I first came across Jon Young about 5 years ago. He’s a renowned mentor for nature connection and community-building, and is also a published author.
He has a long-standing connection with a community of Kalahari Bushmen, who are still living close to the earth, plants and animals. Maintaining their living tradition of ancestral wisdom practices.
Jon relates their concept/metaphor of rope-building: how we make and maintain connections with those around us. Not just with each other but also with the non-human world. We build these ropes of connections in our environment and communities: ropes that need to be kept in good condition, nurtured, there to pull on in times of need.

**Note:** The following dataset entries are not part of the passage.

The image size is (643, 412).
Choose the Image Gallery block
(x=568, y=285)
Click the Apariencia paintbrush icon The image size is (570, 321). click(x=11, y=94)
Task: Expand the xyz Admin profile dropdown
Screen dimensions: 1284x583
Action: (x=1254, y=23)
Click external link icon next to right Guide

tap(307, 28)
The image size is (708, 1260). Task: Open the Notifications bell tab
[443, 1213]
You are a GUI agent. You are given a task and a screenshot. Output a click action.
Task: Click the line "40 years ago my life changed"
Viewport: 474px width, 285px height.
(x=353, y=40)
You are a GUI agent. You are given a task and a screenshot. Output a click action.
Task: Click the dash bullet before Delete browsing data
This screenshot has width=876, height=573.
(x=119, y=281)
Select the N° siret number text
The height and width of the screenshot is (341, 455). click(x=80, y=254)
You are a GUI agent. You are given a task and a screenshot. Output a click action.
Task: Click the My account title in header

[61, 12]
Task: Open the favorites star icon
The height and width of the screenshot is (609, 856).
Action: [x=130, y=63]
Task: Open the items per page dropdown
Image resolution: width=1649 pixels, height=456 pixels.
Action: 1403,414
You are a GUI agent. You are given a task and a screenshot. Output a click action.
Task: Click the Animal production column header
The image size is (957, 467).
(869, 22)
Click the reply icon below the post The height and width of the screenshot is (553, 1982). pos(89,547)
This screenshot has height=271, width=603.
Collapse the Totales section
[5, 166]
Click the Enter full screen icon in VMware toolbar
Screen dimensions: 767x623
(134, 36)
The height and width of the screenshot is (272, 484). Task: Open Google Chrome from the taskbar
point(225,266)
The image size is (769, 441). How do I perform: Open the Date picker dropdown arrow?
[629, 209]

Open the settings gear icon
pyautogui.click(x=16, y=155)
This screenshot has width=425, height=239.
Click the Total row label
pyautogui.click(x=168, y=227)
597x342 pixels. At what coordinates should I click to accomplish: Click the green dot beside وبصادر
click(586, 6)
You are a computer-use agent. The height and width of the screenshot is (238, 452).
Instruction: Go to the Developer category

If one day I see a small bird and recognize it, a thin thread will form between me and that bird. If I just see it but don’t really recognize it, there is no thin thread. If I go out tomorrow and see and really recognize that same individual small bird again, the thread will thicken and strengthen just a little. Every time I see and recognize that bird, the thread strengthens. Eventually it will grow into a string, then a cord, and finally a rope. This is what it means to be a Bushman. We make ropes with all aspects of the creation in this way.
San Bushman, as quoted by Jon Young, in What the Robin Knows.
I’m at Wakehurst today, here as artist in residence, making a hay rope installation from the grasses grown on site.
Four of us enter the small open-sided timber-framed building that houses the installation. We see a robin, a young one, hopping about pecking at the hay on the floor. We stand still and quiet as it carries on doing its thing, apparently aware of us but not bothered. Eventually it hops away and we all look at each other, smiling. My friend Anna says that in Gypsy lore, robins are an envoy of the ancestors.
We take a walk down to Bloomers Valley, my favourite meadow here at Wakehurst. On the way we stop to admire the amazing yew trees that grow on the sandstone outcrop. We stand and gaze and after a while I look down. There on the rock is a dead robin. I pick it up and it’s so soft, weighing barely anything.
I carefully remove its flight feathers. I’ll use them as part of a piece of work in the future, perhaps on a vessel. I wrap it in a hazel leaf, and secure it with rope made from juncus (marsh rush). I lay it among the roots of an old holly tree, next to the ancient yews.